Government forced to take urgent steps over Ministry for Culture and Heritage data breach

The Government has been forced to take urgent steps to stop its ministries using unapproved contractors for digital projects. 

The embarrassing and potentially dangerous data breach at the Prime Minister's own Ministry for Culture and Heritage has prompted interim changes, but there have been no resignations yet.

With immediate effect, Jacinda Ardern has ordered some ministries including Treasury, Defence, Housing and Transport, to only contract government-approved companies for digital projects.

Passports, drivers' licences and birth certificate details were exposed to fraudsters after the serious digital privacy breach at the Ministry for Culture and Heritage on Sunday. 

It was revealed 302 young people supplied their details to it as part of an application for the Tuia 250 Voyage trainee programme. 

The details were uploaded to an externally contracted website which was then compromised, exposing their details.

Anaru Barton, one of 302 people, applied for the programme, pitched as a once in a lifetime voyaging opportunity. He ended up with a very different experience.

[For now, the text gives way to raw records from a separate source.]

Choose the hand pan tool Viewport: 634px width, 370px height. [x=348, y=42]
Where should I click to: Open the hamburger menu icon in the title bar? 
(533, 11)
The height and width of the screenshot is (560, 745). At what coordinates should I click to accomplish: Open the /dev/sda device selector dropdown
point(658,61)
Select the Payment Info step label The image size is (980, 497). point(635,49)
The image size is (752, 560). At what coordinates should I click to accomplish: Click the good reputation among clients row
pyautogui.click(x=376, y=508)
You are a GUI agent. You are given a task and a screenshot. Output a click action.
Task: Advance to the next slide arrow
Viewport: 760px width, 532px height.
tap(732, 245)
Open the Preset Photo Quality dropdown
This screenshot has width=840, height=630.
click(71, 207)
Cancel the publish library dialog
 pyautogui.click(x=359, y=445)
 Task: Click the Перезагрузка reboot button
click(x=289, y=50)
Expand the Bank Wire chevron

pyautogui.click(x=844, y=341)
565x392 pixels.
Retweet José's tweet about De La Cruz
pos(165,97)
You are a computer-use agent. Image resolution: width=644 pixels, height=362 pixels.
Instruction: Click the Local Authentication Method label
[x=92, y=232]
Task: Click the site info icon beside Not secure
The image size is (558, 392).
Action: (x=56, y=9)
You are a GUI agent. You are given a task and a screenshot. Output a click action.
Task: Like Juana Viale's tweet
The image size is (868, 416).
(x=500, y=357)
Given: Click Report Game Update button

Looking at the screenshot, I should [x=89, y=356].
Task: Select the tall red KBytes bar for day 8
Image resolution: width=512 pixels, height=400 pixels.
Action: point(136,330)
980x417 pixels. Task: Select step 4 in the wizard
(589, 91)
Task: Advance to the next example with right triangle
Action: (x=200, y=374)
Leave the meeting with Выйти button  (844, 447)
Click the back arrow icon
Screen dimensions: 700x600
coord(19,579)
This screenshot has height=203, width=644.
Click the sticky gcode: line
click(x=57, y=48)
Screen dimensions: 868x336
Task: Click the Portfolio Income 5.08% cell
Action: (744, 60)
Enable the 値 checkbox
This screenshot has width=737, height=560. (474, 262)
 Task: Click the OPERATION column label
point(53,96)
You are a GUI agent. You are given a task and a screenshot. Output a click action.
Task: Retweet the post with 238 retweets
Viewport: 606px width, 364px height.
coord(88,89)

"My driver licence with my photo ID and my birth certificate is obviously out there and I don't know who has it," he told Newshub. 

"It must still be out there I have no idea who's got it in their hands."

Despite the website being taken down, Newshub was still able to find what appeared to be applicants' personal information online. 

When Newshub asked Prime Minister Jacinda Ardern if the applicants' information was still out there, she said that's "something they're still working on". 

John Edwards, the Privacy Commissioner, said people are vulnerable to identity theft if all their identity documents are exposed. 

"There's a possibility they could be subject to fraud and in some cases there may be even physical security concerns," he said. 

The breach comes just months after some top-secret Budget 2019 information was accessed on the Treasury website and published by National ahead of its official release date.  

And more recently, the Government's chief Statistician Liz MacPherson resigned following a review of New Zealand's 2018 Census which identified shortfalls in the 'digital first' approach. 

This time it's at the ministry the Prime Minister is responsible for, and National leader Simon Bridges said the "buck stops with" her. 

Ardern said on Monday it's a Government department, "so I stand there and have to take responsibility". 

The Prime Minister isn't expecting the ministry's chief executive to resign, but she's not ruling out someone losing their job over the mess.